Description of the task: State only how many rows contain the string "list". Case counts.

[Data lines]
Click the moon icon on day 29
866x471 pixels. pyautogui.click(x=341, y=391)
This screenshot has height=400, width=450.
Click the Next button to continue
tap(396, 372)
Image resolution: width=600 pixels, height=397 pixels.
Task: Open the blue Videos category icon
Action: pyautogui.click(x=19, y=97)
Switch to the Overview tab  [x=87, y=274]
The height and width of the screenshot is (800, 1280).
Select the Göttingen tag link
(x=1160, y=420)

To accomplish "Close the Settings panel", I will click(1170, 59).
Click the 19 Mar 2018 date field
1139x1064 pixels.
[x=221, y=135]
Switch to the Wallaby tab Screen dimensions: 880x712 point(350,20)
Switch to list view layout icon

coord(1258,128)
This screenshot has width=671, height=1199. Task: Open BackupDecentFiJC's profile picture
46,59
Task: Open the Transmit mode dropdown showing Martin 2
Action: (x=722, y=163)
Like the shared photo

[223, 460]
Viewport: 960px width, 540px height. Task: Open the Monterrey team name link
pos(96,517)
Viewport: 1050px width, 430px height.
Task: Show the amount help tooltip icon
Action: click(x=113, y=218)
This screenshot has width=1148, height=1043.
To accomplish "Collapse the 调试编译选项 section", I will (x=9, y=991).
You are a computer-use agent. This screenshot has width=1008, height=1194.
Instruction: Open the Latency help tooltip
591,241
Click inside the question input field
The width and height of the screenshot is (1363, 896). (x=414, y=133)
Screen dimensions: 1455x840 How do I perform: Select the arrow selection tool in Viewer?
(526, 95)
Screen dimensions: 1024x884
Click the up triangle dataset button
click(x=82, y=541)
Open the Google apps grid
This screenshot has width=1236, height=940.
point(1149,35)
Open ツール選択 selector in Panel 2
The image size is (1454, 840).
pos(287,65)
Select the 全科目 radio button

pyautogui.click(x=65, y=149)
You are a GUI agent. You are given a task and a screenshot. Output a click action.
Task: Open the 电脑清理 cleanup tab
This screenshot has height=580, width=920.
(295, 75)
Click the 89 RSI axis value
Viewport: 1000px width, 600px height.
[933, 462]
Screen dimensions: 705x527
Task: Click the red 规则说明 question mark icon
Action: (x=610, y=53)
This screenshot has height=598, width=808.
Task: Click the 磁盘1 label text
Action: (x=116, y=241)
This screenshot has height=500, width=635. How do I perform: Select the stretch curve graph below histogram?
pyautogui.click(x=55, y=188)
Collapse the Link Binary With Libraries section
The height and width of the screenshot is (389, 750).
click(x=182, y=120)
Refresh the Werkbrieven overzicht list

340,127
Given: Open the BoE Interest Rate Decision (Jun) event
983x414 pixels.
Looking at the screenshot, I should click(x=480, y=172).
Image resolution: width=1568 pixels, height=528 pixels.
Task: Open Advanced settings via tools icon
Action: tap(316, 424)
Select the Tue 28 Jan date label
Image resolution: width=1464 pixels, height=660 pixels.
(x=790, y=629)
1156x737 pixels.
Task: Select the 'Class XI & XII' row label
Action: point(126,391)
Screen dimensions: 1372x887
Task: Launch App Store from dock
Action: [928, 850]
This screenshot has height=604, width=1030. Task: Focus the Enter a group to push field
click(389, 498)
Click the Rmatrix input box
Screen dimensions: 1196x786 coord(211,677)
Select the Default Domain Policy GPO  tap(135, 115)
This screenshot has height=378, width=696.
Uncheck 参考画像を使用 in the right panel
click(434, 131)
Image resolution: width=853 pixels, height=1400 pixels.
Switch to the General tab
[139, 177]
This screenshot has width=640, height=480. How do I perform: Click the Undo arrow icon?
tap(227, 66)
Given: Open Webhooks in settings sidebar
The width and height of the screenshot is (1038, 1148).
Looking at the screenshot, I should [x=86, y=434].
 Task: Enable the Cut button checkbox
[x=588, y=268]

Answer to this problem: 2